Personal information
- Full name: Michael William Delany
- National team: Australia
- Born: 22 August 1965 (age 60) Sydney, New South Wales
- Height: 1.82 m (6 ft 0 in)
- Weight: 84 kg (185 lb)

Sport
- Sport: Swimming
- Strokes: Freestyle

Medal record
Men's swimming
Representing Australia
Olympic Games
| Silver medal – second place | 1984 Los Angeles | 4×100 m freestyle |
Commonwealth Games
| Gold medal – first place | 1982 Brisbane | 4×100 m freestyle |
| Bronze medal – third place | 1982 Brisbane | 100 m freestyle |

= Michael Delany (swimmer) =

Australian swimmer (born 1965)

Michael William Delany (born 22 August 1965) is an Australian former sprint freestyle swimmer of the 1980s, who won a silver medal in the 4×100-metre freestyle relay at the 1984 Summer Olympics in Los Angeles.
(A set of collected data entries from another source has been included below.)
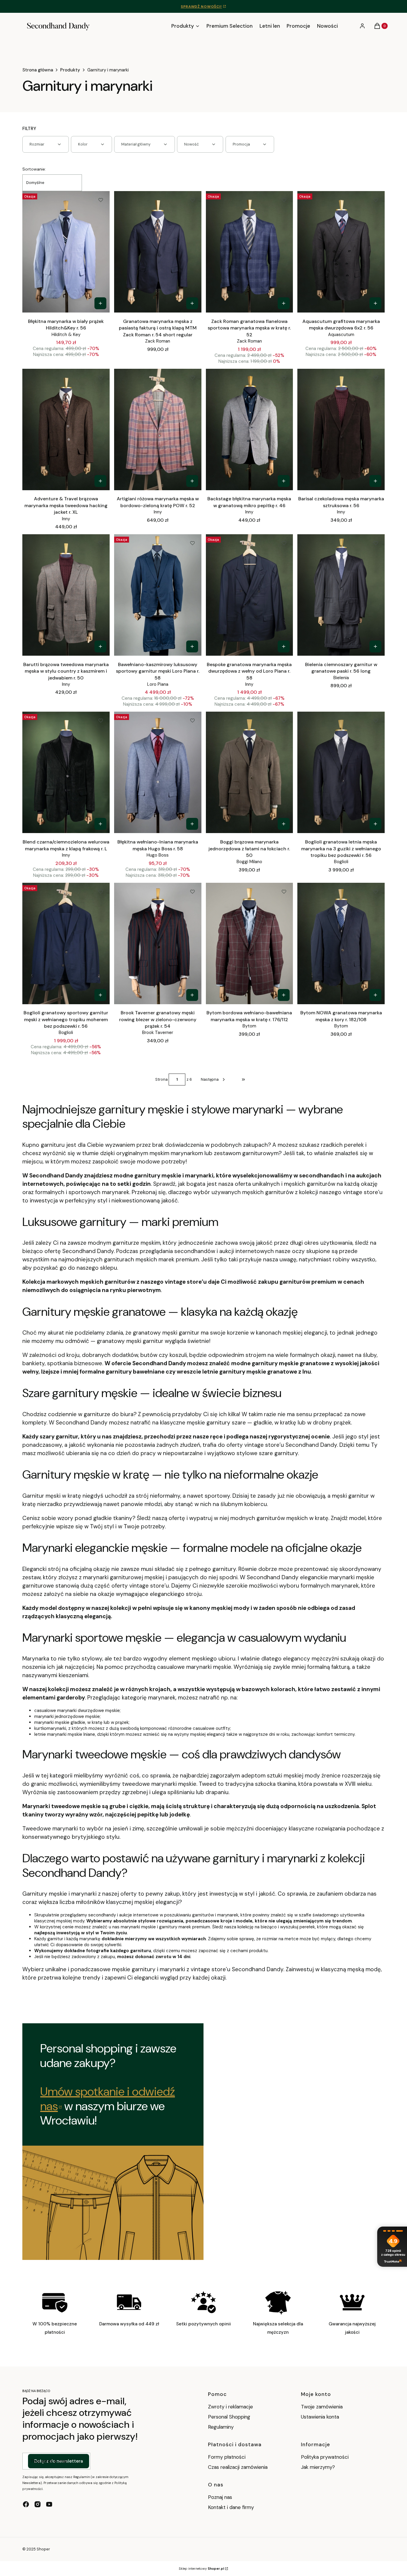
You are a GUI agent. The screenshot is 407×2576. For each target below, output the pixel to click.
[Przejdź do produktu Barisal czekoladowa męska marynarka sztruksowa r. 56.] (341, 429)
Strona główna (37, 70)
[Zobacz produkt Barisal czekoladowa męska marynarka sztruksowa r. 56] (375, 481)
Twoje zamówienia (322, 2406)
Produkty (70, 70)
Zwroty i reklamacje (230, 2406)
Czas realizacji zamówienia (238, 2467)
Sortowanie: (34, 169)
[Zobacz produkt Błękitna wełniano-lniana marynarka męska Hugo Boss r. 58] (192, 824)
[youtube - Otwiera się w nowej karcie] (49, 2504)
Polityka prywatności (325, 2457)
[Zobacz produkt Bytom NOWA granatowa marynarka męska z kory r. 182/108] (375, 995)
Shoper (43, 2549)
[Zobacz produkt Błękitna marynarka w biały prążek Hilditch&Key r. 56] (100, 303)
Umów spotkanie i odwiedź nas (107, 2098)
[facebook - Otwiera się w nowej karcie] (25, 2504)
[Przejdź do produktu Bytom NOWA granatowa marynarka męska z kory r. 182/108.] (341, 943)
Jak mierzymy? (318, 2467)
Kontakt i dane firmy (231, 2507)
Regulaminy (221, 2427)
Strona (161, 1079)
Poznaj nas (220, 2497)
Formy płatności (227, 2457)
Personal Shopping (229, 2416)
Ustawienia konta (320, 2416)
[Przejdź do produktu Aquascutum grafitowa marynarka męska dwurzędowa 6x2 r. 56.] (341, 252)
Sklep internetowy (201, 2568)
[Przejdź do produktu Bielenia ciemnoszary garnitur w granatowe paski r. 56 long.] (341, 595)
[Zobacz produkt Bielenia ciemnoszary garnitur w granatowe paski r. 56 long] (375, 646)
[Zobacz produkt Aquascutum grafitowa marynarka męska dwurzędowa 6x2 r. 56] (375, 303)
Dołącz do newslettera (58, 2461)
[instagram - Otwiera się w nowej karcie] (37, 2504)
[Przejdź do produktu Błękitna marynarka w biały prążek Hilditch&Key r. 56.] (66, 252)
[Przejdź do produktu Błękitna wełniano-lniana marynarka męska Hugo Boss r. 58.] (157, 772)
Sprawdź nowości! (201, 6)
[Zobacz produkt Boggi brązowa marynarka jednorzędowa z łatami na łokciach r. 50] (284, 824)
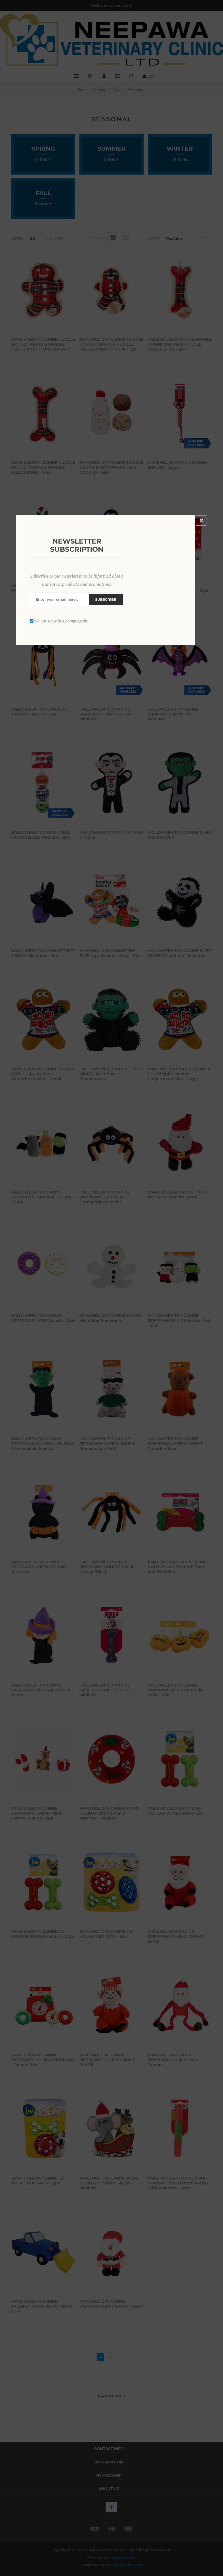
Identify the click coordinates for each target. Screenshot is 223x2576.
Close (201, 520)
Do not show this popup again (61, 621)
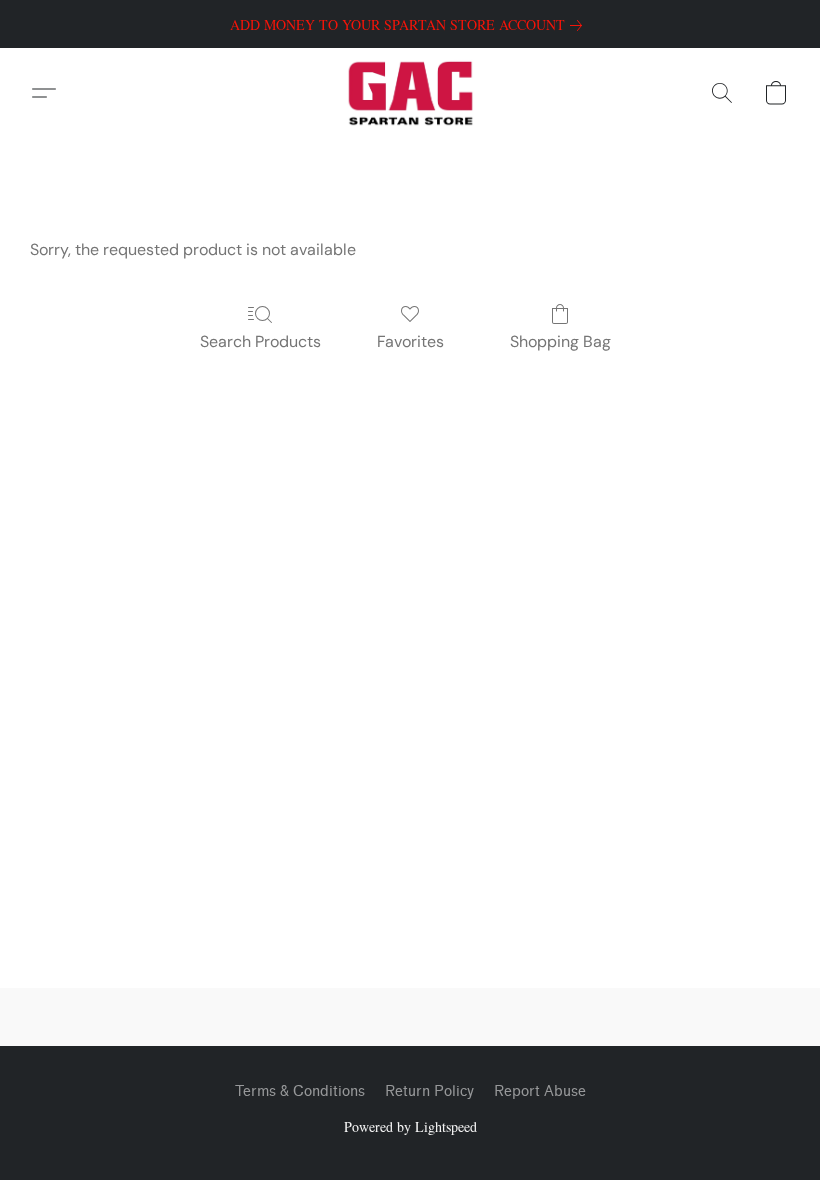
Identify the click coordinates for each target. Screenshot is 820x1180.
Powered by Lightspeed (410, 1126)
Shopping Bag (560, 341)
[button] (410, 93)
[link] (410, 25)
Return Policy (429, 1091)
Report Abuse (540, 1091)
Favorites (410, 341)
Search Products (260, 341)
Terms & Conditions (300, 1091)
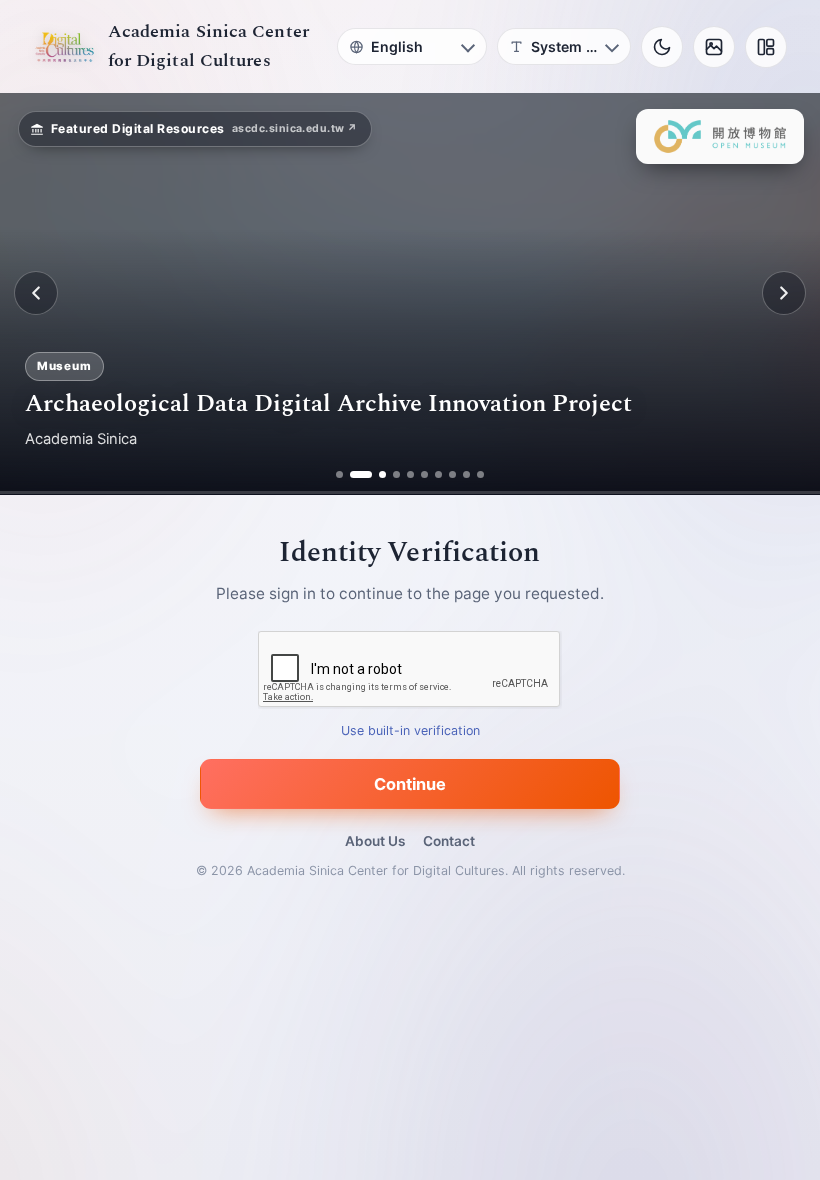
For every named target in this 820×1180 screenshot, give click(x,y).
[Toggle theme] (662, 47)
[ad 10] (480, 474)
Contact (449, 841)
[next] (784, 293)
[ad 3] (375, 474)
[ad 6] (424, 474)
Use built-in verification (410, 730)
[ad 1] (339, 474)
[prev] (36, 293)
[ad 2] (353, 474)
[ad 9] (466, 474)
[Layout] (766, 47)
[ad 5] (410, 474)
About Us (375, 841)
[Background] (714, 47)
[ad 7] (438, 474)
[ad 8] (452, 474)
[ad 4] (396, 474)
Delany was best known for being a member of the so-called "Mean Machine". Debuting at the 1982 Commonwealth Games in Brisbane, Delany combined with Neil Brooks, Greg Fasala and Graeme Brewer to claim gold in the 4×100-metre freestyle relay, gaining their nickname after three of them collectively shaving their heads for the race. In the individual event, he claimed bronze behind Brooks and Fasala. In Los Angeles, he competed in the relay, combining with Fasala, Brooks and Mark Stockwell to claim silver behind the United States team. He also competed in the individual 100-metre freestyle, but was eliminated despite winning his heat in a time of 51.22 seconds.